「内容はそのままに、圧巻の映像。うん、それでいいと思う。」ライオン・キング 天秤座ルネッサンスさんの映画レビュー(感想・評価)
内容はそのままに、圧巻の映像。うん、それでいいと思う。
続々公開されるディズニーアニメ映画の実写化。
同年公開の「アラジン」が随所に新たなシーンや展開を加えていたのに対して、「ライオン・キング」はストーリー自体はアニメ映画版とほぼ違わず、見慣れた物語をそのまま写実的に映像化したという様子。しかしそれは決して写実的な描写というわけではない。アニメ的な擬人化が加わった映像は必ずしも写実的ではないものだが、1994年のアニメを限りなく実写に近い形で再現する、という意味では十分成功していたように思う。「超実写」と言う名のアニメーション。実写部分は一切なしというフルCGの映像の凄み。まさに圧巻。虚像だからこそ描き出せる美しい風景の連続。それらはドキュメンタリーでは見ることが出来ないシーンであるし、大満足のものだった。
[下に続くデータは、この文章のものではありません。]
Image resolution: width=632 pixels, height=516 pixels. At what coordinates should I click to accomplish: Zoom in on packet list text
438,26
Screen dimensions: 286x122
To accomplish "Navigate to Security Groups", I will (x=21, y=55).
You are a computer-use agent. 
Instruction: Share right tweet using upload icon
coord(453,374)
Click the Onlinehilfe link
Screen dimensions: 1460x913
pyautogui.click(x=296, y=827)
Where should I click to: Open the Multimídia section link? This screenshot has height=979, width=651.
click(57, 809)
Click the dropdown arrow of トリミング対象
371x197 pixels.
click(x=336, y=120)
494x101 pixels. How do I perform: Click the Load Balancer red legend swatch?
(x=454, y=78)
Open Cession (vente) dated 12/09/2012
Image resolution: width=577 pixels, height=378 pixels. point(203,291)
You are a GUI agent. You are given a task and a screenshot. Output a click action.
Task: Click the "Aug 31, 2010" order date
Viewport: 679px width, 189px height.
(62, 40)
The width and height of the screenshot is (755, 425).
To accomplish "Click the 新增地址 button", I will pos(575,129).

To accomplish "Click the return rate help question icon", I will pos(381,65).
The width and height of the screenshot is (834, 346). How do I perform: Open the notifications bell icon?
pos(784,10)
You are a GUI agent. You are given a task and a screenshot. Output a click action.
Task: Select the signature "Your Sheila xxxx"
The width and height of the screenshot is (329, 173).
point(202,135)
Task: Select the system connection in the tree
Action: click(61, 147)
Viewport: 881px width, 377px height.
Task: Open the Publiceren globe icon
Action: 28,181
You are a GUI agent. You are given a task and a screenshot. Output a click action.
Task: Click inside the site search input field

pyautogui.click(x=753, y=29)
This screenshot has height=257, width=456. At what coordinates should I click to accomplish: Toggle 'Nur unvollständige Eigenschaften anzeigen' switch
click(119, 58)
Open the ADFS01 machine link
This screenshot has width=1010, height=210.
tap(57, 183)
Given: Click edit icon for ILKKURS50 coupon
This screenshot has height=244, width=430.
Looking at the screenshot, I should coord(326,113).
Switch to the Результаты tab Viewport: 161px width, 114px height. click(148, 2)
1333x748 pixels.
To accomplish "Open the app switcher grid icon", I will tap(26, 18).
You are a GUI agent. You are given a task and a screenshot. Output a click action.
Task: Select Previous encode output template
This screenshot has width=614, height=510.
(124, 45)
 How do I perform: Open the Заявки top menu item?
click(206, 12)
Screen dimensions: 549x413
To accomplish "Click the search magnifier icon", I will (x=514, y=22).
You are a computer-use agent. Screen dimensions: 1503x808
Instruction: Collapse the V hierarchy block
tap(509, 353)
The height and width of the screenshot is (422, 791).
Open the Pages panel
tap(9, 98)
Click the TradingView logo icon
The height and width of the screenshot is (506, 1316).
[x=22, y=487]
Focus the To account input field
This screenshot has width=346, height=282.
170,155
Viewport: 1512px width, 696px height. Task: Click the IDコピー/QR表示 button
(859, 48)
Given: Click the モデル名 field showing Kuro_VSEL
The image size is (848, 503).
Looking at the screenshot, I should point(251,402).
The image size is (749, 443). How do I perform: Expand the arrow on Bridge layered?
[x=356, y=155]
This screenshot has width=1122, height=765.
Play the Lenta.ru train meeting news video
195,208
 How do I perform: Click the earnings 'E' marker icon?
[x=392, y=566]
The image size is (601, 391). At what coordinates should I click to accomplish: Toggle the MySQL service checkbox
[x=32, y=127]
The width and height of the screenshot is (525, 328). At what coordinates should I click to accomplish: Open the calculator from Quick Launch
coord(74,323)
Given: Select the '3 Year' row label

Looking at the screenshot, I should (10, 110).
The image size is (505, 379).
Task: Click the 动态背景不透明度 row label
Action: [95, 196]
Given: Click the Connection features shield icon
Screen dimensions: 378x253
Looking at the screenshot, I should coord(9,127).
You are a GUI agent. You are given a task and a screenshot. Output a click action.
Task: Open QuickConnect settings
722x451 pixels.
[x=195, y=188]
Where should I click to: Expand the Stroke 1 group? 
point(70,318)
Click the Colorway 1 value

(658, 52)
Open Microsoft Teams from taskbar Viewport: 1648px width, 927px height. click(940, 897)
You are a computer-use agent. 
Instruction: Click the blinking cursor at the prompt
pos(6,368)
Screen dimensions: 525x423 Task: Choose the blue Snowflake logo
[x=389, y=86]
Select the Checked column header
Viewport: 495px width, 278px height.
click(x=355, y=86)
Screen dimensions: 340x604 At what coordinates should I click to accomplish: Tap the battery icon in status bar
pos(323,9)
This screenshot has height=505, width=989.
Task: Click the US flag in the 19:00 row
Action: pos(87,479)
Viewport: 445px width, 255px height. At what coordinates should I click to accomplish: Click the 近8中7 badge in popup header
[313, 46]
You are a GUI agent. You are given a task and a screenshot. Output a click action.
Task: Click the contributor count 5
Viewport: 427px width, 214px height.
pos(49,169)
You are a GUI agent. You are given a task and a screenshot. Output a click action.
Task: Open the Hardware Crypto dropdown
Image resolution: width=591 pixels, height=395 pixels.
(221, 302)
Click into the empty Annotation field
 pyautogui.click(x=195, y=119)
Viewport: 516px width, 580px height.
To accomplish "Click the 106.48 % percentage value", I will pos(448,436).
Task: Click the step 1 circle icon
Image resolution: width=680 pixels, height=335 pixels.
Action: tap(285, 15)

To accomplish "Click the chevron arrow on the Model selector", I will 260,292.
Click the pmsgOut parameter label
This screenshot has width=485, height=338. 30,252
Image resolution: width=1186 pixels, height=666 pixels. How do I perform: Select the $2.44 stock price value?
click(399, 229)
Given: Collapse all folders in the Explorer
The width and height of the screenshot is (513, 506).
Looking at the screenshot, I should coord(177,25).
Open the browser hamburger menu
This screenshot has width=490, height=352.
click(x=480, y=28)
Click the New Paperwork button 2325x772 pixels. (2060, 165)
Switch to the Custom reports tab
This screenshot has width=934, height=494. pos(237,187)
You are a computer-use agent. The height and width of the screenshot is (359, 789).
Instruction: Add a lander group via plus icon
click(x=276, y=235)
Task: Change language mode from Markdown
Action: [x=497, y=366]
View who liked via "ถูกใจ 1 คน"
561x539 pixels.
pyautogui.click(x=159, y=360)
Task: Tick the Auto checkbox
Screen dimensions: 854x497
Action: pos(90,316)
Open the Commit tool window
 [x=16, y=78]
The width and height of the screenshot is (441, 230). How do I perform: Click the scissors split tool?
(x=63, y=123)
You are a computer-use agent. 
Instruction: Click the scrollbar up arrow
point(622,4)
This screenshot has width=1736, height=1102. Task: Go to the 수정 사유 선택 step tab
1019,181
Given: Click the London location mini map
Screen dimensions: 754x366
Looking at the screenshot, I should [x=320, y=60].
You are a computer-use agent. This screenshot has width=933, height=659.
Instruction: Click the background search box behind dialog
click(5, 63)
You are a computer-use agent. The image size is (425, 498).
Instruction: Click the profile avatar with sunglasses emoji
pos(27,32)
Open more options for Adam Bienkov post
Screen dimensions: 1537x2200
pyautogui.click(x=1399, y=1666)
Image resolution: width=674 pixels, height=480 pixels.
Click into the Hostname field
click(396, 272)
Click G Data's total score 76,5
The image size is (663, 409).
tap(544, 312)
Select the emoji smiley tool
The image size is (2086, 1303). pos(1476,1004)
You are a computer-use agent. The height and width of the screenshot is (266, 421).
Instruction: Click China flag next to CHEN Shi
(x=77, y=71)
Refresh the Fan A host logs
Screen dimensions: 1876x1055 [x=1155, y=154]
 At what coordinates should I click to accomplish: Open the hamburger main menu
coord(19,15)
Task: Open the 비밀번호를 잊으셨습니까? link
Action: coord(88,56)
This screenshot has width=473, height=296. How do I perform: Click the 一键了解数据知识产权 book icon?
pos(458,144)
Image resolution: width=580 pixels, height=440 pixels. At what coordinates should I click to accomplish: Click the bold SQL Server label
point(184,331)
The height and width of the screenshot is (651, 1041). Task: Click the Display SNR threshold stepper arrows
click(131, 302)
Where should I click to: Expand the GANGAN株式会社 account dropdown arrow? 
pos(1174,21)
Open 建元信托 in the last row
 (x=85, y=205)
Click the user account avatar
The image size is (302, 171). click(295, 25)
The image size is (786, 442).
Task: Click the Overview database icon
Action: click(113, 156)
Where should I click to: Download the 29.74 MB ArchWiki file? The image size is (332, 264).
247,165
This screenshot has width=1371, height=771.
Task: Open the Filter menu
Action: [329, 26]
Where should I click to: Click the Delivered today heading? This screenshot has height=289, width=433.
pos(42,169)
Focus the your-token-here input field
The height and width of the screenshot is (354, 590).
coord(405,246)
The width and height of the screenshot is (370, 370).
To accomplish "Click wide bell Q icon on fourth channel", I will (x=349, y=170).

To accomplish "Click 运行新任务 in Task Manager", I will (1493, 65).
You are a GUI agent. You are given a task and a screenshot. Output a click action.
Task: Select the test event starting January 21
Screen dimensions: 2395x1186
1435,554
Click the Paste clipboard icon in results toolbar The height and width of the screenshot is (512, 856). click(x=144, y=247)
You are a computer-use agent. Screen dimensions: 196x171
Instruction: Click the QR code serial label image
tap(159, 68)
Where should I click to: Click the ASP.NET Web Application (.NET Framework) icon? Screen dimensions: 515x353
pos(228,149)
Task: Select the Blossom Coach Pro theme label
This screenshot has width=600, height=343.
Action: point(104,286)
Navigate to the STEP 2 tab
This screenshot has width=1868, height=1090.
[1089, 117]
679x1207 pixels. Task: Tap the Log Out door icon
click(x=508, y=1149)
「ジャングル・ブック」の実写版の時に思ったことだが、ディズニーのアニメ的な擬人化を写実的な映像で見ると途端にリアリティが殺げて違和感を覚えてしまうことがある。しかし今回はあくまで個人的な印象として存外そういう違和感は少なかった。映画として、アニメ的な描写を取るかリアリティを取るかという問題は今後もディズニー映画の実写化作品において常に付き纏うところだろうが、本作に関しては、ストーリーがアニメとほぼ完全一致と言えるような内容になっていたことから、映像は超実写だけれど、物語はアニメ的であることをすんなり受け入れられたのかもしれない。
私はずっと楽しくこの映画を見ましたよ。すごく単純に楽しいと思いながら。アニメ版の「ライオン・キング」も振り返りたくなったし、劇団四季の舞台版もまた観たくなってしまった。